Leaving the images aside, transcribe all the data below exactly.

RECORD EXCERPTS:
—————

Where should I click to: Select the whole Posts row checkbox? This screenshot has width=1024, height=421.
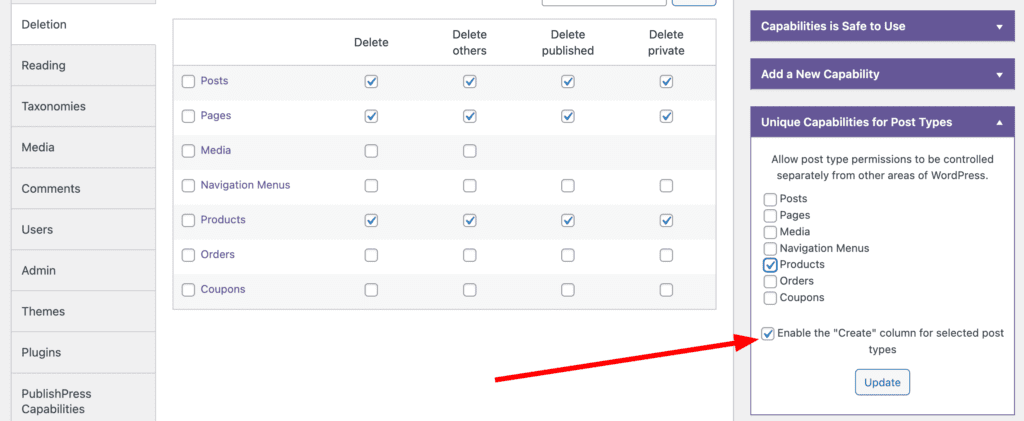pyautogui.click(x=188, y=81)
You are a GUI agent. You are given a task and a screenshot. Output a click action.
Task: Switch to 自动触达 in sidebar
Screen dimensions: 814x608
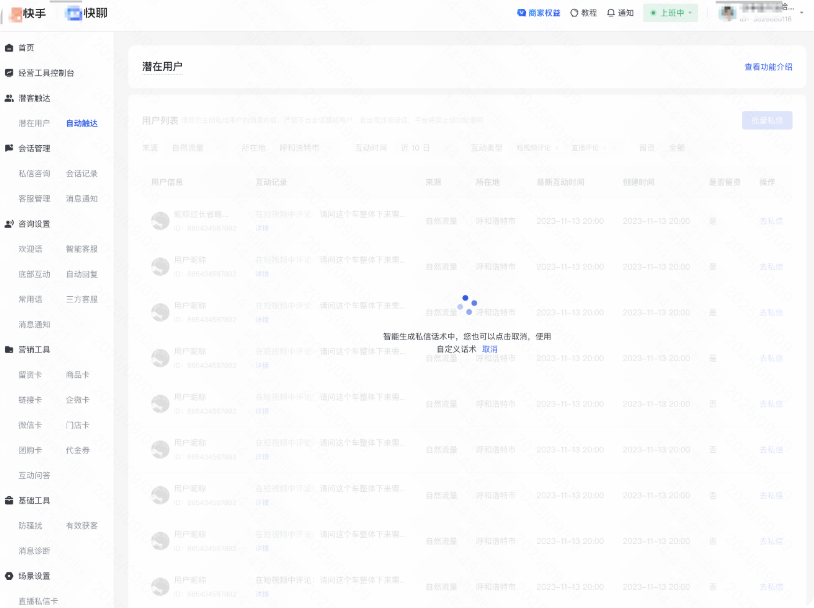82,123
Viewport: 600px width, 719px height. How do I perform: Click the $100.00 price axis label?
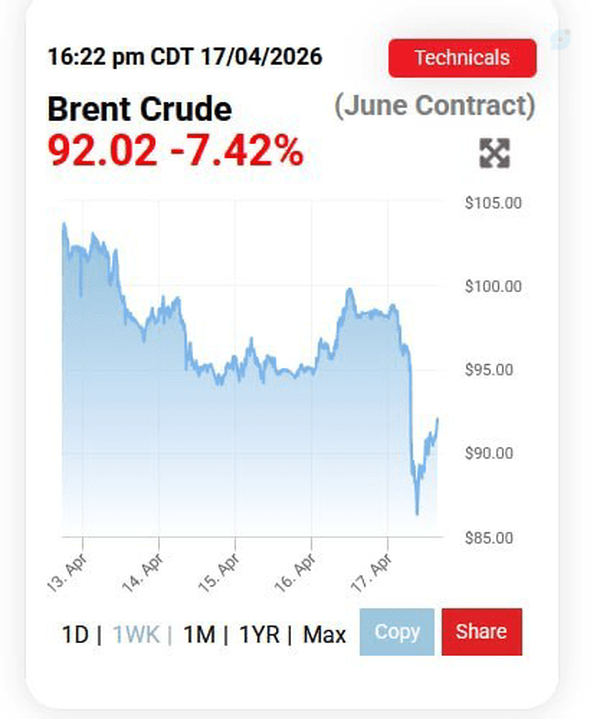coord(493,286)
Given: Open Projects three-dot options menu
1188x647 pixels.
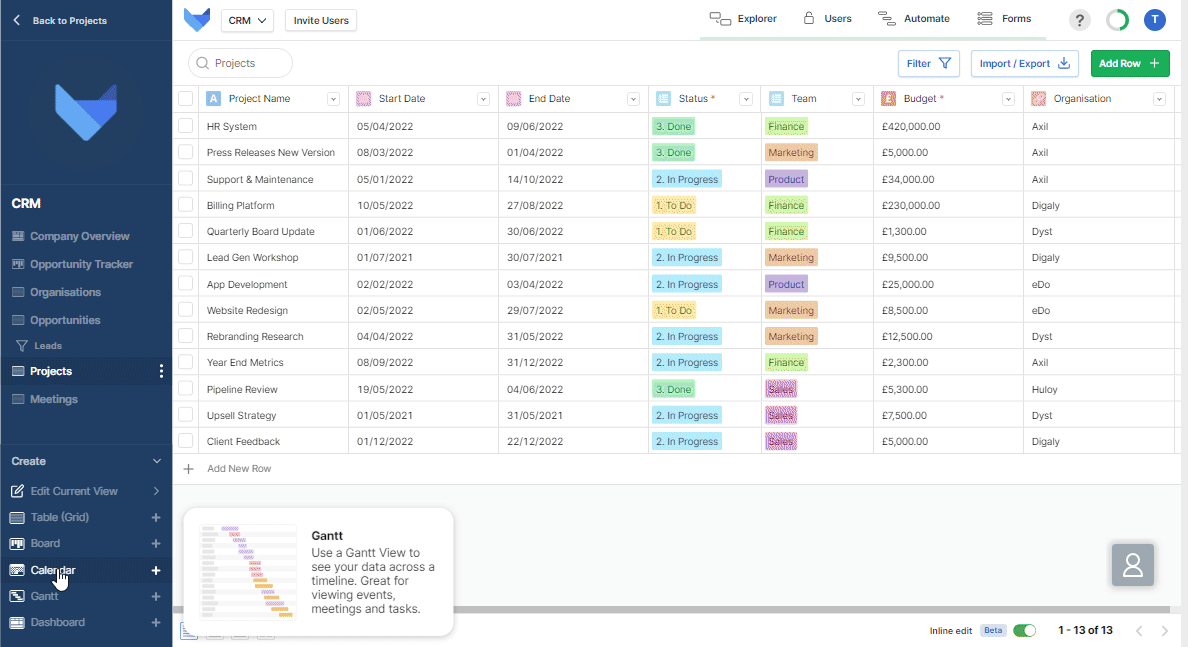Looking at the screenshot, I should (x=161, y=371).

—————

WRITTEN RESPONSE:
Where should I click to: Select the whole Posts row checkbox? This screenshot has width=1024, height=421.
pyautogui.click(x=188, y=81)
You are a GUI agent. You are given a task and a screenshot. Output a click action.
Task: Switch to 自动触达 in sidebar
Screen dimensions: 814x608
82,123
Viewport: 600px width, 719px height. How do I perform: Click the $100.00 price axis label?
coord(493,286)
Given: Open Projects three-dot options menu
1188x647 pixels.
Looking at the screenshot, I should (x=161, y=371).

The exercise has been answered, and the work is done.